Motohiko Adomi1, Satoshi Ueno2*, Masahiko Gosho3, Yukiko Wagatsuma3 and Masafumi Okada4

1School of Medicine, University of Tsukuba, Japan

2Faculty of Medicine, University of Tsukuba, Japan

3Department of Clinical Trial and Clinical Epidemiology, Faculty of Medicine, University of Tsukuba, Japan

4University hospital Medical Information Network (UMIN), Japan

*Corresponding Author:
Satoshi Ueno
Faculty of Medicine
University of Tsukuba, 1-1-1 Tennodai
Tsukuba Ibaraki 305-8575, Japan
Tel: +81-29-853-3415
Fax: +81-29-853-3258
E-mail: [email protected]

Received date: October 16, 2015; Accepted date: November 17, 2015; Published date: November 19, 2015

Citation: Ueno S (2015) Case Report Form (CRF) Design Made Easy: An Evaluation of Clinical Data Acquisition Standards Harmonization (CDASH) in Use. Pharmaceut Reg Affairs 4:153. doi: 10.4172/2167-7689.1000153

Copyright: © 2015 Ueno S. This is an open-access article distributed under the terms of the Creative Commons Attribution License, which permits unrestricted use, distribution, and reproduction in any medium, provided the original author and source are credited.
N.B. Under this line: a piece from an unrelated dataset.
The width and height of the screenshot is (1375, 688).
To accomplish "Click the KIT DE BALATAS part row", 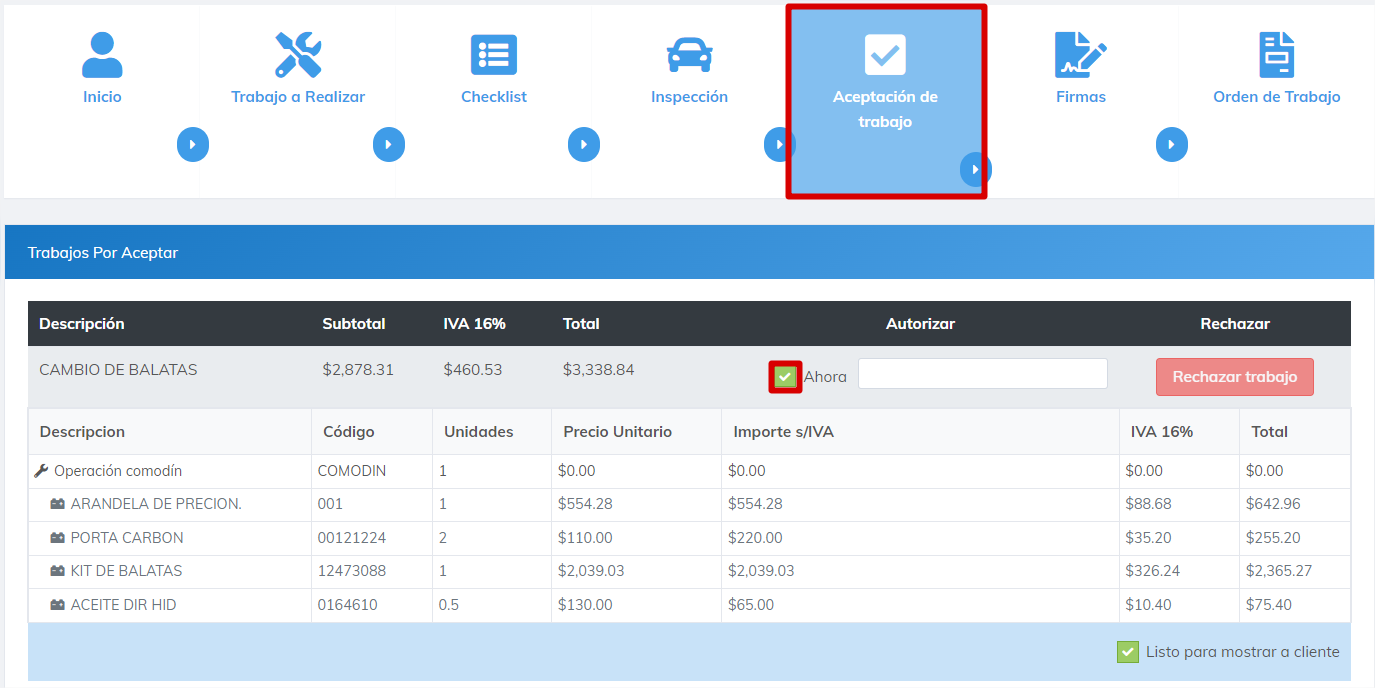I will [x=126, y=571].
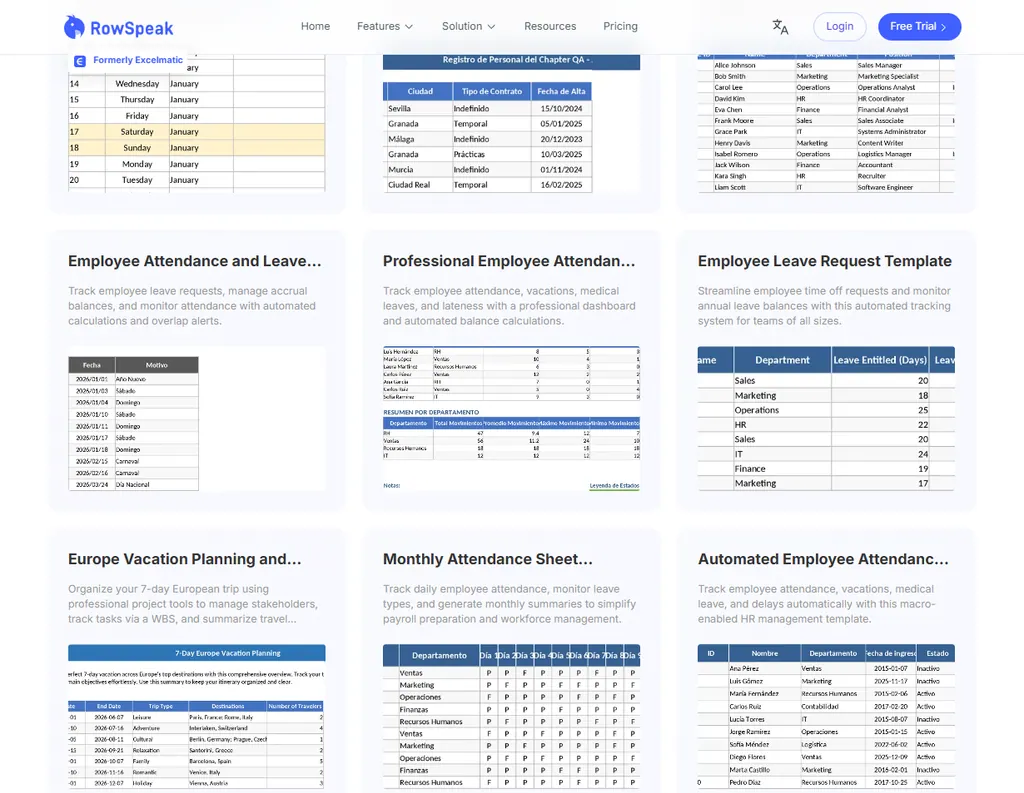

Visit for more related articles at Pharmaceutical Regulatory Affairs: Open Access

Abbreviations

CDISC: Clinical Data Interchange Standards Consortium; CDASH: Clinical Data Acquisition Standards Harmonization; CRF: Case Report Form; CDM: Clinical Data Manager; PI: Principal Investigator; SDTM: Study Data Tabulation Model; UICC: Union For International Cancer Control; JSCCR: Japanese Society For Cancer Of The Colon And Rectum

Introduction

The standardized formats of clinical research data have been developed and established by the Clinical Data Interchange Standards Consortium (CDISC), which is addressing standardization in order to support the acquisition, exchange, submission, and archive of clinical data from individual trials and their metadata [1]. CDISC has developed the Clinical Data Acquisition Standards Harmonization (CDASH), which is a standard for data collection [2-4]. Data reliability, integrity, and exchangeability for clinical research depend greatly on having accurate and uniform definitions of the data items to be collected and the design of case report forms (CRF). The use of CDASH is very helpful for standardizing the items and data formats in a CRF for any trial across different research institutions.
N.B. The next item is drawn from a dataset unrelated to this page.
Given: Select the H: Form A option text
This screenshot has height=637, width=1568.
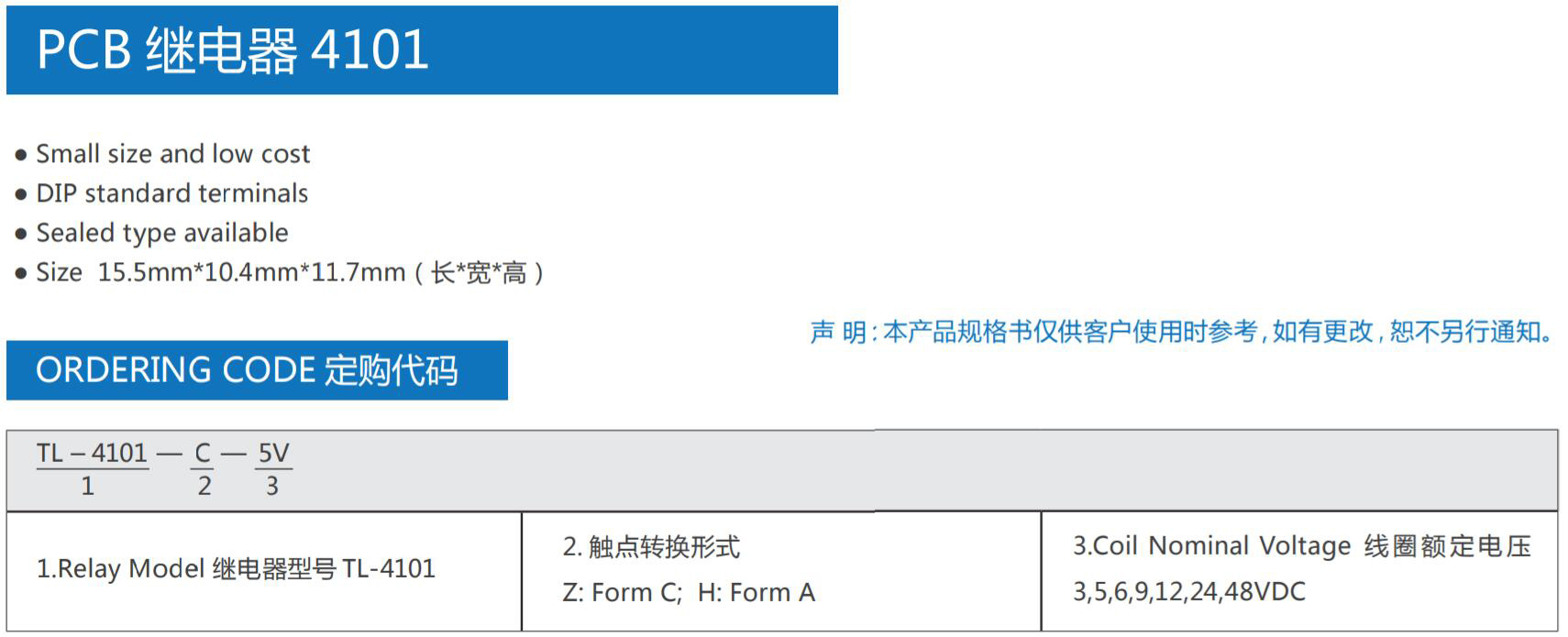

Although CDASH is considered as a breakthrough to control the quality of CRFs, its implementation has scarcely been reported for actual clinical trials and its practicality has not been sufficiently discussed. Therefore, we present a report of using CDASH to design a CRF, an evaluation of its usefulness, and a discussion of our experience and findings.

Methodology

In this study, a medical student, with no experience of clinical trials, was given the task of designing a CRF using CDASH in order to evaluate its usefulness. The process of the study, which was implemented by only one student, is composed of 3 stages; training, production, and evaluation.

First, in the training stage, the student went through a training process to learn about clinical trials, CRF and CDASH. An experienced clinical data manager (CDM) lectured the student about clinical trials, how CRF and CDASH work in clinical trials, and how to use each standard. The training course was held for 2-3 hours, every 2 weeks, for 2 months. After finishing the course, the student read 3 manuals for self-study: CDASH Standard [2], CDASH User Guide [3] and Library of Example CRFs [4].

Next, in the production stage, the student was given the protocol and independently designed the CRF. The applied protocol was of a colorectal cancer clinical trial conducted in the University of Tsukuba Hospital and the Tsukuba Medical Center Hospital. This study was an open-label, single arm, therapeutic exploratory, phase I study. In total, 100 patients with colorectal cancer will be recruited from the University of Tsukuba Hospital and the Tsukuba Medical Center Hospital, and enrolled into the study if they meet the eligibility criteria. Ethical approvals were obtained from the Research ethics committees at the two centers. Patients enrolled in this study will receive daily clinical practice, be collected clinical data (demographics, medical history, laboratory examinations, previous/concomitant medications and imaging test). This study aims to evaluate the immunosuppressive function in colorectal cancer patients. No particular criteria were used when choosing the protocol, because CDASH describes the basic data collection fields for 18 general domains such as ‘Demographics’ and ‘Adverse Events’, which are common to almost all protocols. A Principal Investigator (PI) in the trial and the CDM decided the data items of CRF. After the student received the data items from the CDM, the student searched CDASH for the appropriate parts to explain each data item and mapped the variables to the CRF. The data items defined in the protocol are listed in Table 1. When the items were not defined in CDASH, Study Data Tabulation Model (SDTM) standards were used instead [5]. For more detailed process of CRF design, see Appendix 1.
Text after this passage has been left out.